A Hands-on Introduction to MapReduce in Python

MapReduce is simple. Some MapReduce algorithms can definitely be more difficult to write than others, but MapReduce as a programming approach is easy. However, people usually struggle the first time they are exposed to it. In our opinion, this comes from the fact that most MapReduce tutorials focus on explaining how to build MapReduce algorithms. Unfortunately, the way MapReduce algorithms are built (i.e., by building a mapper and a reducer) is not necessarily the best way to explain how MapReduce works because it tends to overlook the ‘shuffle’ step, which occurs between the ‘map’ step and the ‘reduce’ step and is usually made transparent by MapReduce frameworks such as Hadoop.

This post is an attempt to present MapReduce the way we would have liked to be introduced to it from the start.

Before you start

This tutorial assumes a basic knowledge of the Python language.

You can download the code presented in the examples below from here.
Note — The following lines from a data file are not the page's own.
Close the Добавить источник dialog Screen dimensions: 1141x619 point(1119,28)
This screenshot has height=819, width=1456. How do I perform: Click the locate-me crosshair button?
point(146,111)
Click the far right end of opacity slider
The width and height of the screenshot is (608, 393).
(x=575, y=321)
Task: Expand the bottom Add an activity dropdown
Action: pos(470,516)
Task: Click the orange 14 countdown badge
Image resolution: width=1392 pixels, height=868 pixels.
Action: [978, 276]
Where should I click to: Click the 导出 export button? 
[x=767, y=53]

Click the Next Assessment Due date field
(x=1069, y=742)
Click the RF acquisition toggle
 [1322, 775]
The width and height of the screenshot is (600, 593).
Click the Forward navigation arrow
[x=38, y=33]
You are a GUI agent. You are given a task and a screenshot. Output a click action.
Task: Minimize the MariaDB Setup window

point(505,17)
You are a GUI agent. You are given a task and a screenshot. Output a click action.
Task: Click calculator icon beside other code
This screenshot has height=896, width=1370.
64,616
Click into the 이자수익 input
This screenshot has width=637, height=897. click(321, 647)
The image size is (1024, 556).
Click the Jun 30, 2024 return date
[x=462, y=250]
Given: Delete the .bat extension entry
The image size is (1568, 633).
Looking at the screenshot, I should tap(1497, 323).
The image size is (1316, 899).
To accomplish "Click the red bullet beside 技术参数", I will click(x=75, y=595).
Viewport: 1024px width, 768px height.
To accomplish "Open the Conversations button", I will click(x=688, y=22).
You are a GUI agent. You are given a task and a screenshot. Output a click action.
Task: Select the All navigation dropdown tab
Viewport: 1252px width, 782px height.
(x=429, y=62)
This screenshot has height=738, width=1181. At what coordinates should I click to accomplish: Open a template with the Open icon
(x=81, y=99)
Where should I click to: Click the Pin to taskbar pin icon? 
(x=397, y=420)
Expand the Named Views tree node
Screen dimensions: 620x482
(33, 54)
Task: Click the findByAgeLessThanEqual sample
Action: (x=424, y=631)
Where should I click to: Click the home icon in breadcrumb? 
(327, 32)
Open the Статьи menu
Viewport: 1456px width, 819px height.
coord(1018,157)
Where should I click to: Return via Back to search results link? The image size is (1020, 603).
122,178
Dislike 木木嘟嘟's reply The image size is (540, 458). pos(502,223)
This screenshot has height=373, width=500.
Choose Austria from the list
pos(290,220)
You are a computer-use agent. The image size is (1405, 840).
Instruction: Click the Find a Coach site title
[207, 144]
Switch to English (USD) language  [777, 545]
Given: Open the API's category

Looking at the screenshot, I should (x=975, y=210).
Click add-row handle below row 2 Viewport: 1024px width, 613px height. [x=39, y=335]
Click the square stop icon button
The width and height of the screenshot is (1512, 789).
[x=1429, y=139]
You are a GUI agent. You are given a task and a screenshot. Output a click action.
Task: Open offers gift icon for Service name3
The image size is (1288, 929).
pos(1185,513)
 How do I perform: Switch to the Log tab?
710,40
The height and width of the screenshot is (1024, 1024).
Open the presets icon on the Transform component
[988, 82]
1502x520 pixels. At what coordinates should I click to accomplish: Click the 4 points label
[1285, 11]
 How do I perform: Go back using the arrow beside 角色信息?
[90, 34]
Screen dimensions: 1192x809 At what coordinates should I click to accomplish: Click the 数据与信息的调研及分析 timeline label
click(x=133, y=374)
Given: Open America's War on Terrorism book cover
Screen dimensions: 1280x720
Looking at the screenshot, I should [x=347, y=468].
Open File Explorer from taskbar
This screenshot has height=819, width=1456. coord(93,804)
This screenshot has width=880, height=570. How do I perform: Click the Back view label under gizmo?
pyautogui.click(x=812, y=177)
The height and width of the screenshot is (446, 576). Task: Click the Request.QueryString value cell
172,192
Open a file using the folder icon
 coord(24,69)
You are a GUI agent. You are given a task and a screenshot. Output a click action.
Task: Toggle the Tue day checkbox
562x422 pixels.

In order to run it, you need:

A Unix-like shell (e.g., bash, tcsh) as provided on Linux, Mac OS X, or Windows + Cygwin;
Python (e.g., anaconda), note that the examples presented here can be ported into any other language that permits to read data from the standard input and write it to the standard output.

In addition, if you want to run your code on Hadoop, you will need to install Hadoop 2.6, which requires java to run.

Counting Word Occurrences

Counting the number of occurrences of words in a text is sometimes considered as the “Hello world!” equivalent of MapReduce. A classical way to write such a program is presented in the python script below. The script is very simple. It parses the standard input from which it extracts and counts words and stores the result in a dictionary that uses words as keys and the number of occurrences as values.

counter

Let’s look at this script in more details. It uses 2 packages: ‘sys’, which allows for reading data from the standard input, and ‘re’, that provides support for regular expression.

import sys import re

Before the parsing starts, a dictionary, named ‘sums’, which will be used to store the word counts, is created and initialized.

sums = {}

The standard input is read line by line and put in a variable named ‘line’

for line in sys.stdin:

For each line, a regular expression is used to remove all the leading and trailing non-word characters (e.g., blanks, tabs, punctuation)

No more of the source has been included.